Y nos dieron las 3:30
Y nos dieron las doce y la una, las dos y las tres y media. Y los altavoces se quedaron mudos por órdenes de la Generalitat y el cielo de los bares se incendió. Aureliano se marchó a su casa arrastrando los pies y mascullando no sé qué acerca de la buena acogida de su última columna contra el nuevo horario de cierre y del poco caso que se le hacía. Yo, todavía aferrado a la barra, evalué de aquella manera los próximos cien días de esta arriesgada vida que vivimos, apuré el tibio solaje de la última copa demandada mientras evitaba que el caudal de clientes me arrastrara a la puerta de salida, y revisé el equipaje antes de despedirme del personal, que con una hora menos en sus bolsillos apenó un corto adiós. Qué triste es no ser ya tan joven y qué fortuna.
Aún así, con esta juventud escapando entre mis dedos, todavía me alcanzan noticias y alertas vía e-mail o sms que puedo contrastar con las de la prensa: por ejemplo la noticia aparecida acerca de los macrobotellones planificados para esta noche en diferentes ciudades del territorio nacional. Pero no voy a ser yo quien salga defendiendo el orden y la disciplina (o cierto orden y cierta disciplina). Entre otras cosas porque pienso que toda reacción es consecuencia de una acción. Otro ejemplo. Cuando decimos que con el nuevo horario de cierre de los locales, la juventud (así en general) tiene mayor posibilidad de perder su vida en la carretera, hablamos de una consecuencia la reacción consiste en abandonar la ciudad desierta (para ¿descanso? de la vecindad y diversión de los implicados). Pero no creo que ésta sea la verdadera reacción a la nueva ley de horarios. Esta es sólo una opción cómoda y pasiva. La reacción llegará, tal vez no hoy, ni mañana, pero llegará y nos conducirá a una situación donde se pondrán de relieve las consecuencias de tales posturas. También las Comunidades creyeron que con la ley antibotellón acabarían con este mal, pero mira por donde ahora la consecuencia se llama macrobotellón. Y se trata de un movimiento organizado, premeditado e incluso alevoso.

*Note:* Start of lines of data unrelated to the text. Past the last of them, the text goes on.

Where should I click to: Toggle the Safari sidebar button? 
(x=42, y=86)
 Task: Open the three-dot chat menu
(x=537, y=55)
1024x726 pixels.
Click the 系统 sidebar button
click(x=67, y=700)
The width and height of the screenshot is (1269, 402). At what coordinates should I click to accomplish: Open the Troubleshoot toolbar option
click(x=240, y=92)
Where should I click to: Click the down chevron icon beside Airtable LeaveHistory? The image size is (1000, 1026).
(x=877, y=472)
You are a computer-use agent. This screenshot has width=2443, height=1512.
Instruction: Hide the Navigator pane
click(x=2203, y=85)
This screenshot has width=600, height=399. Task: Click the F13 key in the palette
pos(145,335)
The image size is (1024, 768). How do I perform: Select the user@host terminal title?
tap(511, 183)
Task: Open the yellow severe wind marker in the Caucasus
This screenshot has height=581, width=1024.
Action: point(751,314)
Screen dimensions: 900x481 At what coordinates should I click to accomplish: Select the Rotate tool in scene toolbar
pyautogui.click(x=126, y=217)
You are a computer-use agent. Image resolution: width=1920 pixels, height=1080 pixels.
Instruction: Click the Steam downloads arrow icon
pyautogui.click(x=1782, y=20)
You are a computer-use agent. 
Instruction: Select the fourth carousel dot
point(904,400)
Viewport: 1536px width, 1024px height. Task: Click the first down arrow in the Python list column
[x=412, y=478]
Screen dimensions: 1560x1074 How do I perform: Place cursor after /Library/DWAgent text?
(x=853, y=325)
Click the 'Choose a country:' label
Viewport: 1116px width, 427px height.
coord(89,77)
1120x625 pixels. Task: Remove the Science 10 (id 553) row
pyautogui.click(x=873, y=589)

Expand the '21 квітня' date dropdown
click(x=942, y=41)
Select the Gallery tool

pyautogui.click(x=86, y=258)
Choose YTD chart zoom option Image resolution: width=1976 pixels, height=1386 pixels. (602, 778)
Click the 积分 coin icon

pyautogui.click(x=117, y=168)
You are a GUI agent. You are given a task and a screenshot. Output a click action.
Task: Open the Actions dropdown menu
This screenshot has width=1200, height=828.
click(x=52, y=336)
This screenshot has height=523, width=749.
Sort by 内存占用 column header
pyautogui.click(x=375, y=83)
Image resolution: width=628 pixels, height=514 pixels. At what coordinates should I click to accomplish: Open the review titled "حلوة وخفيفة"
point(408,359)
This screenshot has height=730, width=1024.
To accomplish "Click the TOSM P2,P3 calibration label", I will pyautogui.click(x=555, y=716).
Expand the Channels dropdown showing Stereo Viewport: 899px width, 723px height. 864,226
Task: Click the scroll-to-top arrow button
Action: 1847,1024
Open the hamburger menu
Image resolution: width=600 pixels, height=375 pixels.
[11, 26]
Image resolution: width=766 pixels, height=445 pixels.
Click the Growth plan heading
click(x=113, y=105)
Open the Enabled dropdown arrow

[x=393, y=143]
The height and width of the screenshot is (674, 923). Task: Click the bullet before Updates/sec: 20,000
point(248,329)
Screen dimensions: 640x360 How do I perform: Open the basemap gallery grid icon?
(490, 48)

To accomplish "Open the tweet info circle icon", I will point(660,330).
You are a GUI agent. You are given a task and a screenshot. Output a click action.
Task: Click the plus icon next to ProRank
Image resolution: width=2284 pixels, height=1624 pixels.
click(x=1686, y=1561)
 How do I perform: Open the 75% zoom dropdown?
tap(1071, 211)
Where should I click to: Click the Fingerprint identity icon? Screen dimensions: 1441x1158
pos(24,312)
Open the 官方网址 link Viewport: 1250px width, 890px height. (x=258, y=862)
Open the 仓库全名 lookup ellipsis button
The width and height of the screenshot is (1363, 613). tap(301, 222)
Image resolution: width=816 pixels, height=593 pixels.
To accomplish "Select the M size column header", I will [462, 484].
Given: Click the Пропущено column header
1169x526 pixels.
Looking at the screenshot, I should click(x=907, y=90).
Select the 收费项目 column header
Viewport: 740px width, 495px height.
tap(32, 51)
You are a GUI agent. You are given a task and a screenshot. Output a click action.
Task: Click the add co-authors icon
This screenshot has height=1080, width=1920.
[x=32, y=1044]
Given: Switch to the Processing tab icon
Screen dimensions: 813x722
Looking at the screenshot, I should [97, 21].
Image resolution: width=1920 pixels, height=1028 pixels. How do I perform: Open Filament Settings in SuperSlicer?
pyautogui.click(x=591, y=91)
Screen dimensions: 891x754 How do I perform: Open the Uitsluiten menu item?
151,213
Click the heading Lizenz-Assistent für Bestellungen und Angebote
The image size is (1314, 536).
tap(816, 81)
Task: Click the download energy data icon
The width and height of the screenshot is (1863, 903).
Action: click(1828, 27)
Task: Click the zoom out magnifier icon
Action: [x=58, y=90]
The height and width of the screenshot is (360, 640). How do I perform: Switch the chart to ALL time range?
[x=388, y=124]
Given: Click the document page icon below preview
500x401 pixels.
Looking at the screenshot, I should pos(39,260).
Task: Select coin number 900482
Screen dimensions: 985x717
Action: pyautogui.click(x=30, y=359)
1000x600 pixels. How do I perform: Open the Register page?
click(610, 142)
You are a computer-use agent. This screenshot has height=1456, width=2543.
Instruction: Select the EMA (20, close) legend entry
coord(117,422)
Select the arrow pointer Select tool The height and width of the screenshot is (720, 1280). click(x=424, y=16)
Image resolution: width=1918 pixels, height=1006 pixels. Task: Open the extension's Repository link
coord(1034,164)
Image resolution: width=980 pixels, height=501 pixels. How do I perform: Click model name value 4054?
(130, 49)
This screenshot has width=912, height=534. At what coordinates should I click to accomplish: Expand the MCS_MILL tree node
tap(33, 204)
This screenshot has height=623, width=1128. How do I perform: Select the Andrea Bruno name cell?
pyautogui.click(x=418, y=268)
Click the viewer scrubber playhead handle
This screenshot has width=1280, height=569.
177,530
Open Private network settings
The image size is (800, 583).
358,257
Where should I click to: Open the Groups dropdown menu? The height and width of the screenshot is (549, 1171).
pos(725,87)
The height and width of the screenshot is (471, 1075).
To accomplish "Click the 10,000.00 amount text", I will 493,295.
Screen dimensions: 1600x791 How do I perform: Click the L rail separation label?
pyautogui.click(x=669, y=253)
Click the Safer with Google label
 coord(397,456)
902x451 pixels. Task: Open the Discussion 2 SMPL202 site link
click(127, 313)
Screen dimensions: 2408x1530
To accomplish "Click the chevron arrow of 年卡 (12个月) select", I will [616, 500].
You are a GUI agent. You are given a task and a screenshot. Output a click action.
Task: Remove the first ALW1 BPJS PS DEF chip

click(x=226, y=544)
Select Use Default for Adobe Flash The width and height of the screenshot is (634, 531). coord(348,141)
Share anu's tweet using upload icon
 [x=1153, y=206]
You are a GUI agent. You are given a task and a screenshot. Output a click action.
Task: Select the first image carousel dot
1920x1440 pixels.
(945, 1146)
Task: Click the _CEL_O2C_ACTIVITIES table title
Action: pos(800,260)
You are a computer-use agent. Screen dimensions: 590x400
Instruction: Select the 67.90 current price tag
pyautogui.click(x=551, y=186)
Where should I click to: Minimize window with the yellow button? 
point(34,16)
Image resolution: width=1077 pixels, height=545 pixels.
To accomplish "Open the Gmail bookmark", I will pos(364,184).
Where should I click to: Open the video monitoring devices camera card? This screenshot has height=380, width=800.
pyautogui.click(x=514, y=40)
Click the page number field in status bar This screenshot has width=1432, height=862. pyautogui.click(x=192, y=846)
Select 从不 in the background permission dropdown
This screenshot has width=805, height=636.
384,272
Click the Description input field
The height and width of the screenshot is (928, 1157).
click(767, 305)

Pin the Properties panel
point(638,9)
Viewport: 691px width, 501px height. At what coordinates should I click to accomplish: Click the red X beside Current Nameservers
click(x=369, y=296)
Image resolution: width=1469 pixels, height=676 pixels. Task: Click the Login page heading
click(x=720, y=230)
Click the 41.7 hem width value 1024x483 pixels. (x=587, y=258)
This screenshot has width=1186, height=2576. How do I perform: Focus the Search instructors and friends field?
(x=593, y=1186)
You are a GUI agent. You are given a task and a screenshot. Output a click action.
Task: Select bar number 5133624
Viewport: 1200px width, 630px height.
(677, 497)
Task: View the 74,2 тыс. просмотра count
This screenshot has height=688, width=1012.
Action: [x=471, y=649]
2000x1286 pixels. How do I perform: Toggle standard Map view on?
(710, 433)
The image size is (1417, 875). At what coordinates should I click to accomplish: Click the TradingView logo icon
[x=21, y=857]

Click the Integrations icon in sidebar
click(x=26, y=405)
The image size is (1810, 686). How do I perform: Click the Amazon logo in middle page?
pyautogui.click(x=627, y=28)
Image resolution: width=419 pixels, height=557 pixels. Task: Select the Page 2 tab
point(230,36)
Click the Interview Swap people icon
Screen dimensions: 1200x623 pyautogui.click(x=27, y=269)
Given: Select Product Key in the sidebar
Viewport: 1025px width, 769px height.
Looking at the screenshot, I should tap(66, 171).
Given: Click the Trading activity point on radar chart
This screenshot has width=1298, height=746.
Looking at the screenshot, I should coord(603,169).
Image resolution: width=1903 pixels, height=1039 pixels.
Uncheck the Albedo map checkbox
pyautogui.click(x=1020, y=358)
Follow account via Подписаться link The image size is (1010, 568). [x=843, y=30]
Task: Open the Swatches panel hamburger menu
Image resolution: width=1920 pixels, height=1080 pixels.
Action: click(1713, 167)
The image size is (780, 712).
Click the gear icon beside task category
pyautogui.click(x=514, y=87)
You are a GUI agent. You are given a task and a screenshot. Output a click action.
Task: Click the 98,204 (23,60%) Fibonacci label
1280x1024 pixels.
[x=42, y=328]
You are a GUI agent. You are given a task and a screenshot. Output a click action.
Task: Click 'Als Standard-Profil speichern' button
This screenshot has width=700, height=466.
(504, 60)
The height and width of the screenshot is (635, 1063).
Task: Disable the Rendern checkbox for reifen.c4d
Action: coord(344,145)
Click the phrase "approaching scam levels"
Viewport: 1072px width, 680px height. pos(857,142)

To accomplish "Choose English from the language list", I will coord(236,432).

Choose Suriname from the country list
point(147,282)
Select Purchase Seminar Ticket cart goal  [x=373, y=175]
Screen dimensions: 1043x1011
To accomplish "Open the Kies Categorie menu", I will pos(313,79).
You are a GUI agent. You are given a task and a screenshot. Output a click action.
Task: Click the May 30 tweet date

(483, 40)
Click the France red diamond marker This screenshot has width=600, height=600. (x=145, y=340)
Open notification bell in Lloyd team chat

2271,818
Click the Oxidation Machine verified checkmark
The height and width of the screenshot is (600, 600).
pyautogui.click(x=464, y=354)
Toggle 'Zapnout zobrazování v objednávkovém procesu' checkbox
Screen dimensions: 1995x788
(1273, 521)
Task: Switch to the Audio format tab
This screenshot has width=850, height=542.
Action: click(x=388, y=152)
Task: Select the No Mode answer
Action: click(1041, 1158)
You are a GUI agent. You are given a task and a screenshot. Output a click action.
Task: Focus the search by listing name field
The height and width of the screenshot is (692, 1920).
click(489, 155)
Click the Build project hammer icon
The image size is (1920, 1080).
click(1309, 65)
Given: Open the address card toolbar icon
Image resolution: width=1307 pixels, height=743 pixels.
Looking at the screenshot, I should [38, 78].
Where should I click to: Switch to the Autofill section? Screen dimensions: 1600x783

Ya hace tiempo comenté que la madurez no cura. No de los trastornos de la juventud al menos. Pero creemos que nos otorga autoridad. La autoridad de la generación adulta pretende atajar los males que ella misma padeció quizá de otro modo, pero en el fondo del mismo modo. Yo fui joven, por ello sé qué quieren los jóvenes. La autoridad de la generación adulta teme a la nueva generación, a quien acorrala y conduce. Escucho en mitad de la calle a unos señores comentar el miedo que les produce cruzarse con cualquier grupo de jóvenes. Tribus desconocidas de las que han escuchado las peores barrabasadas (palizas grabadas en móviles, consumo de drogas, carreras de coches
). Ahora, en plena discordia por Centros de Ocio y demás alternativas, queda en evidencia la falta de una reflexión real: del uso de la empatía. Falta situarse en la piel de un grupo de diecisiete años y pensar en qué hacer a lo largo de un fin de semana. Dónde ir, dónde encontrar a otros grupos con edades similares. De qué modo divertirse. Pero la opción que ofrecemos consiste en la prevención, contra el tabaco, el alcohol, las drogas
Nuestra aportación consiste en una serie de negativas a sus experiencias en la vida. Se obvia el resto de sus vidas, se piensa en ellos conducidos por una tendencia a lo destructivo, se les mira con dureza y miedo. De acuerdo, hay que educar, pero ¿educar en la negación?